India is also important to the Canadian pulse industry, with approximately $400 million worth of Canadian lentils shipped to the country annually over the past three years.
Saskatchewan accounts for about a third of Canadian exports to India, which are worth more than $1 billion to the provincial economy. The trade includes products like lentils, which India has sometimes blocked or delayed due to its pest control policies.
Saskatchewan also has a trade and investment office in New Delhi.
The agricultural sector is hoping for calmer tempers, said Keith Currie, president of the Canadian Federation of Agriculture.
“Given the amount of product we have shipped, this could have an impact,” he said.
“But we are also optimistic that the Indian government will understand that ‘this is a product we need’.”
Nijjar murder carries risk of arbitrary trade measures: expert
Trudeau said Tuesday that Canada was not seeking to “provoke or escalate” tensions with India and wanted his government to cooperate with the RCMP investigation.
However, given India’s outright refusal and frozen trade negotiations, the row carries the risk of arbitrary trade measures, said Jeff Nankivell, president of the Asia Pacific Foundation of Canada.

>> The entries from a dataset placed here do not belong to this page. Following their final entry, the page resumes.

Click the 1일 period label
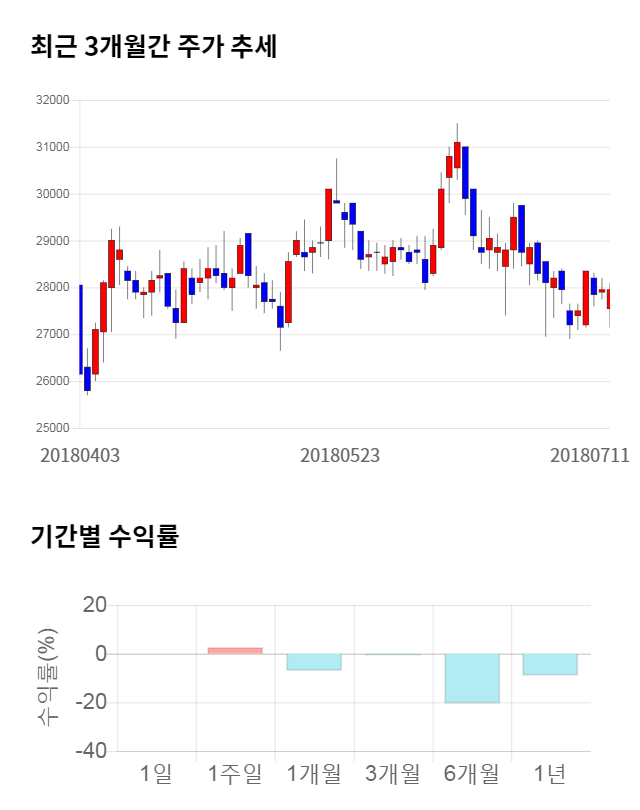This screenshot has height=810, width=640. (x=156, y=773)
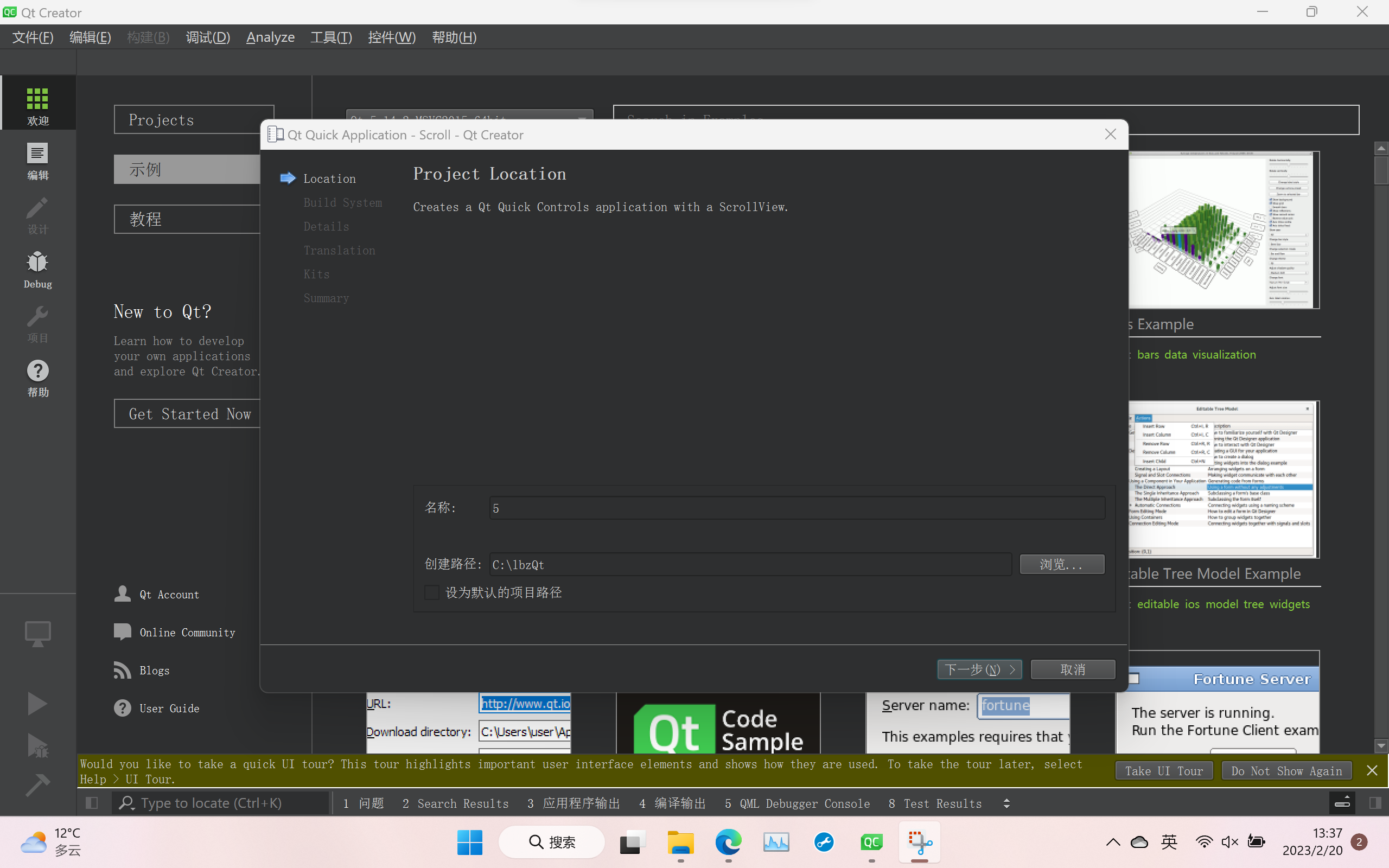The width and height of the screenshot is (1389, 868).
Task: Toggle the 编译输出 output pane
Action: 672,803
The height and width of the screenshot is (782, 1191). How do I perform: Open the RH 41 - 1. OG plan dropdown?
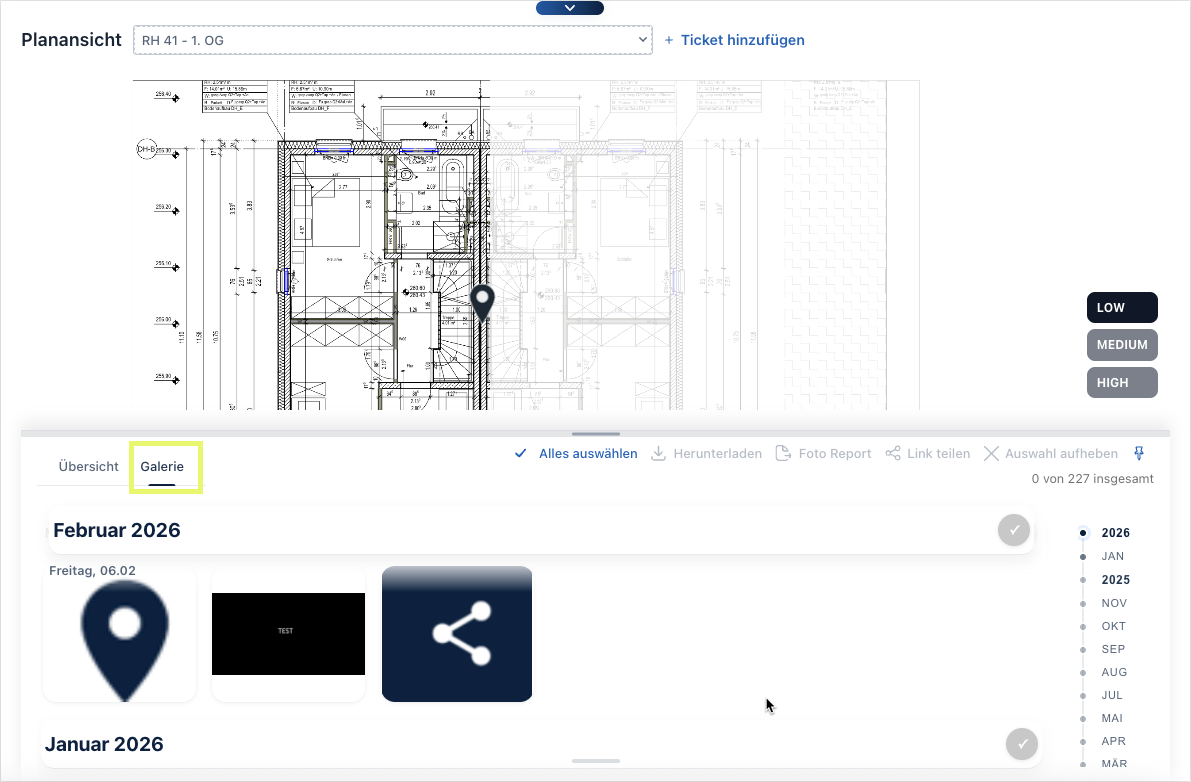pyautogui.click(x=392, y=40)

“The agricultural sector is the most vulnerable… Usually when governments want to express their displeasure through trade measures… it has to do with the number of inspections required, the type of chemicals you are allowed to apply on the cultures and that sort of thing,” he told PKBNEWS.
“This is the go-to game to influence business interests as a means of expressing diplomatic displeasure, and this would be an area we need to pay attention to to see if any action is taken by the Indian government.”
Nankivell added that a long-running dispute could potentially impact the number of Indian international students in Canada.
“This would affect many different economic interests in Canada, both in higher education institutions and in the local economies where these institutions are located,” he said.
Canada could also impose sanctions targeting sectors or individuals, said John Boscariol, head of the international trade and investment law group at McCarthy Tetrault LLP, but he added that it was a delicate situation .
“Canada should be very careful in how it proceeds, to ensure that it does not shoot its own companies in the foot,” he said.
However, as many allied countries seek to move away from communist rule in Beijing, India may not need Canada that much, said Rohinton Medhora of the Center for International Governance Innovation.
PKBNEWS has learned that while Canada’s allies are concerned and supportive of Nijjar’s allegations, they have taken a more cautious approach than the Trudeau government in their interpretation of the intelligence and how far they are willing to push it.
In fact, Britain said on Tuesday it would continue trade talks with India, although it called the development “serious allegations.”
“Work on trade negotiations will continue as before,” a government spokesperson told reporters.
“When we have concerns about countries we negotiate trade deals with, we raise them directly with the relevant government. But as far as the current negotiations with India are concerned, these are negotiations on a trade agreement and we are not seeking to confuse them with other issues.”
Treasury Board President Anita Anand told reporters Tuesday that Canada’s efforts to ease its trade dependence on China in the Indo-Pacific region continue despite the dispute with India.